2. Sometimes, 4 year olds know best. We strolled down to the Brighton Pier for the promise of icecreams with flakes in them and roller-coasters surrounded by salty air and seagulls. We got that, plus more.
The family in front of us in the line for the big roller-coaster had a scaredy-cat kid who took one look at the track and refused to go any further. Her mother was not pleased and actually said the phrase "I paid £4 for this and you're scared??! that's it. we're going home" woah. I mean, i watch Teen Mom, but even I know that's not really the greatest parenting.
Regardless, with them out of the way, it was our turn! But, after climbing up and twisting around a few times we got stuck. Yep. stuck.
We were on a roller-coaster, strapped in, suspended over the ocean. stuck.
It was cold up there. cold. and scary.
I thought we were going to die. Libby kept our spirits up by discussing our escape route options. Ams was pretty vocal that we should get our money back for our inconvenience. Louise was pretty bummed she hadn't brought her scarf up with her. I tried not to die.
A crowd formed at the base of the ride and people took our photo.
Eventually, a little man climbed up the roller-coaster through the emergency ladders and said hello.
Hello little man climbing up the emergency ladder. Are you going to save us?
The little man got out a dodgy looking pulley devise and attempted to tow us around the corner so we would continue the ride. yes. cause that sounds like a great plan.
Ams suggested many times that perhaps it would be easier if we got out and climbed down the ladder like heros... but the little man was insistent. He towed us around the bend, and we finished the ride.
It was traumatic.
And to make it worse, Pip (who had waited at the bottom) hadn't even noticed we were missing and had just narrowly missed dying on a tragic roller-coasted called the Crazy Mouse. crazy.
3. Vegetarians get my vote. Libby has bizarrely become a vegetarian in 2012. Yep. Crazy Mouse indeed. So, she'd booked us into a fantastic vegetarian restaurant in Brighton called Terre a Terre. It was amazing and restored my faith in leaving meat out of things. I ate:
Crispy potato, onion and garlic rosti topped with griddled tandoori halloumi, channa tamarind dhal, coconut, green chilli and curry leaf chutney, with deep fried chick peas, chilli slivers, dressed with tangy lime and mumbai mix spice dust.
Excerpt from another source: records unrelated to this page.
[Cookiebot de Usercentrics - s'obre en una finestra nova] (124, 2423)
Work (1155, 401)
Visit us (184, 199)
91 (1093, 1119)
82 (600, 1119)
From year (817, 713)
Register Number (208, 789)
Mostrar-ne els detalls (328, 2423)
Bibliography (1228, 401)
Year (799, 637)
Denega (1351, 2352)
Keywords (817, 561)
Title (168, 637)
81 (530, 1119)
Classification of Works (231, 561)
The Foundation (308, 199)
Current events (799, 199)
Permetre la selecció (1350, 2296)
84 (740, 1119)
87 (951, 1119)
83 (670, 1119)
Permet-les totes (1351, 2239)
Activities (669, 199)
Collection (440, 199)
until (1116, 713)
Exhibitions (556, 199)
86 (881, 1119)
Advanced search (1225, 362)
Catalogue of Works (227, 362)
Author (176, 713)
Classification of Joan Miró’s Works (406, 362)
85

It was the best thing I've eaten in forever.
The restaurant also, fittingly, spawned pretty intense conversation topics about fur vs leather farming, sustainable living and (as always when Pip is around) Shale Gas. Oh Shale Gas, you're such a conundrum.
4. Pip has a gambling problem. There's always one isn't there... Pip was our one. At one point she was 40p up and was pumped. Pretty soon she had lost it all and was back at the Change machine. It was a dark time.
5. Nothing... absolutely nothing beats a sunset over the ocean. When i moved coasts from Perth to Sydney, it was one of the things i missed most... and realising that I can take a 51minute train from London and have it again... best. xx
|A lovely Welsh woman cornered me for 15minutes and told me all about the roosting habits of birds in Wales vs those in England. Those birds were craaaazy. I actually really enjoyed myself. Pip was still at the slots no doubt.|
Oh Brighton, you were delightful and i hope i will see you again very soon. I LOVE the idea of how awesome you will be in summer.